Avant même le camp d’entraînement, Brian Cashman et Aaron Boone ont indiqué qui serait leur voltigeur de gauche : Clint Frazier. Pour la première fois de sa carrière, Clint Frazier n’a pas eu à se battre pour avoir son poste. Il aurait peut-être dû.
À l’exception de quelques prouesses en défensive, son début de saison est atroce. Il frappe pour une maigre moyenne au bâton de .141 avec seulement trois circuits et six points produits. C’est très peu pour honorer le vote de confiance qu’il a reçu de ses patrons.
Complètement perdu
Sa dernière semaine est vraiment une indication qu’il a atteint le fond du baril. Mercredi dernier face aux Rays, il a été éjecté de la rencontre pour avoir critiqué l’officiel sur la zone des prises. C’est signe d’un frappeur qui se cherche.
Vendredi, il a eu une crampe au cerveau alors qu’il a oublié de courir sur un faible ballon de Brett Gardner qui est tombé en lieu sûr. Il a été facilement épinglé au deuxième but. Quand rien ne va plus.
C’est d’ailleurs grâce à Gardner, qui est à peine meilleur que lui, si Frazier joue encore tous les jours. La blessure d’Aaron Hicks aide aussi à sa cause. Son temps de jeu ne tient qu’à un fil.
La solution
C’est la première fois de sa carrière qu’il traverse une période aussi creuse. Depuis quelques jours, il a tenté de modifier quelque peu son élan afin de développer plus de puissance dans ses contacts.
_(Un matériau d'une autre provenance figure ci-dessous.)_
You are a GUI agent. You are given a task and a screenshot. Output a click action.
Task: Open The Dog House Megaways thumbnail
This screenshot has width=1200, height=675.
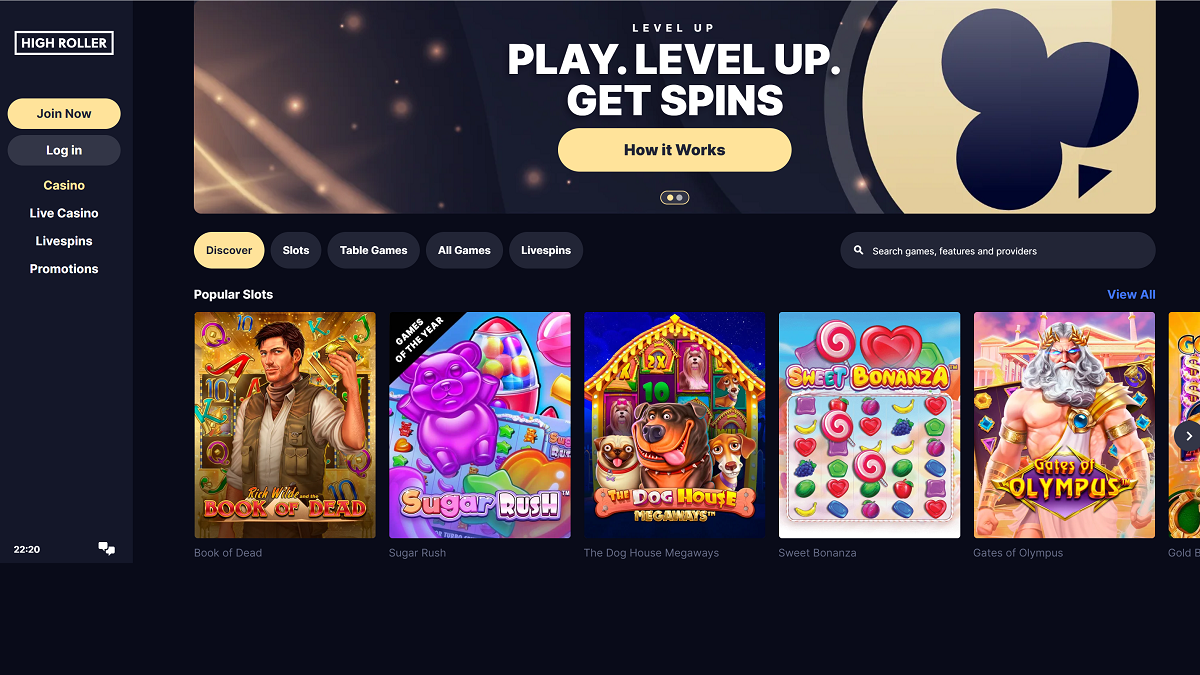(x=675, y=425)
À l’aube de la saison, il avait déclaré avoir pris en maturité. Il n’y va plus de ses déclarations colorées pour attirer l’attention. Il n’a plus son attitude de fendant. À trop vouloir changer, Clint Frazier s’est peut-être dénaturé. Une chose qui est certaine, sa confiance est affectée. Et la confiance, c’est la base de tous joueurs de baseball. Il doit la retrouver.